Friday 9.18.15 – Why the floor press?
Strength: Bench Press or Floor Press 5-5-5-5-5
Why the Floor Press you ask? Here are a few reasons I like it:
– Less range of motion which can benefit someone who likes to bench but their shoulders hurt every time that they do.
– Effectively makes the lifter pause at the bottom of the lift as their elbows will come in contact with the ground. This takes away the stretch reflex of the muscles and enhances the overall contraction of the muscles. You can observe most people lowering the Olympic bar in the flat bench press very quickly and then “bounce” the bar off their chest. The floor press takes away this momentum.
– The pause at the bottom will increase force production and lock out strength more so than the flat bench press.

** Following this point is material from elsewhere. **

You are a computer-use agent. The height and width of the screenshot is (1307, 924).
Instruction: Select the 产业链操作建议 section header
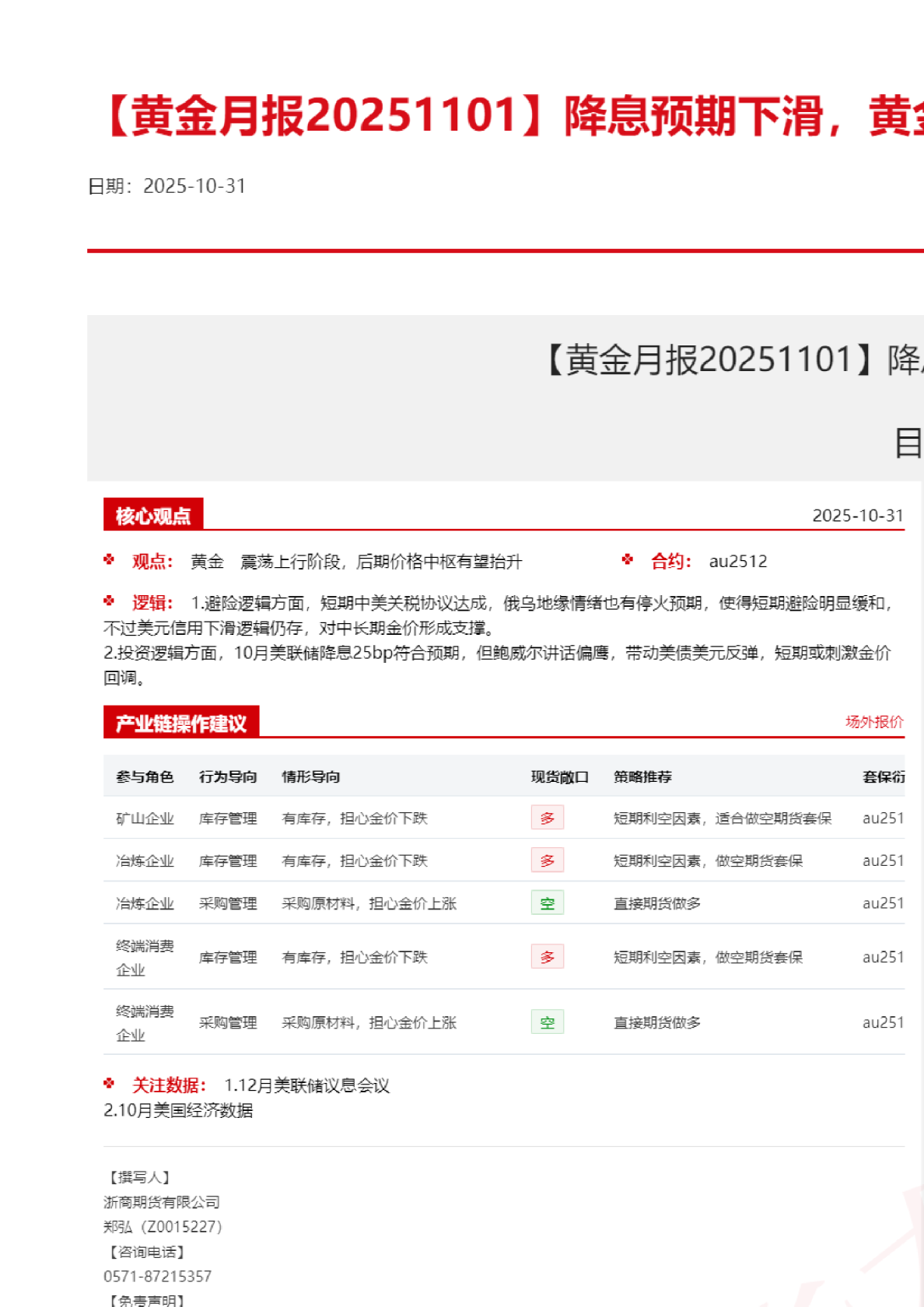pyautogui.click(x=181, y=724)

– You can’t cheat on the floor press. It effectively takes out the leg drive, elbows flaring out, and other overcompensating movements. Easier to keep your form in check
Conditioning: 4 Rounds for Time
– 5 Front Squats (Performance: 185/135#, Fitness: 155/105#, Health: 105/65#)
– 10 Ring Dips (Fitness: Ring Push Ups, Health: Push Ups – as hard as possible)
– 20 Box Step Ups (Performance: 24/20″, Fitness & Health: 18/ 12-15″)
– 200m Run
– 1 Minute Rest
For the Box Step Ups, really try to push off the back leg, and do not lean or press off with your hands on the front leg.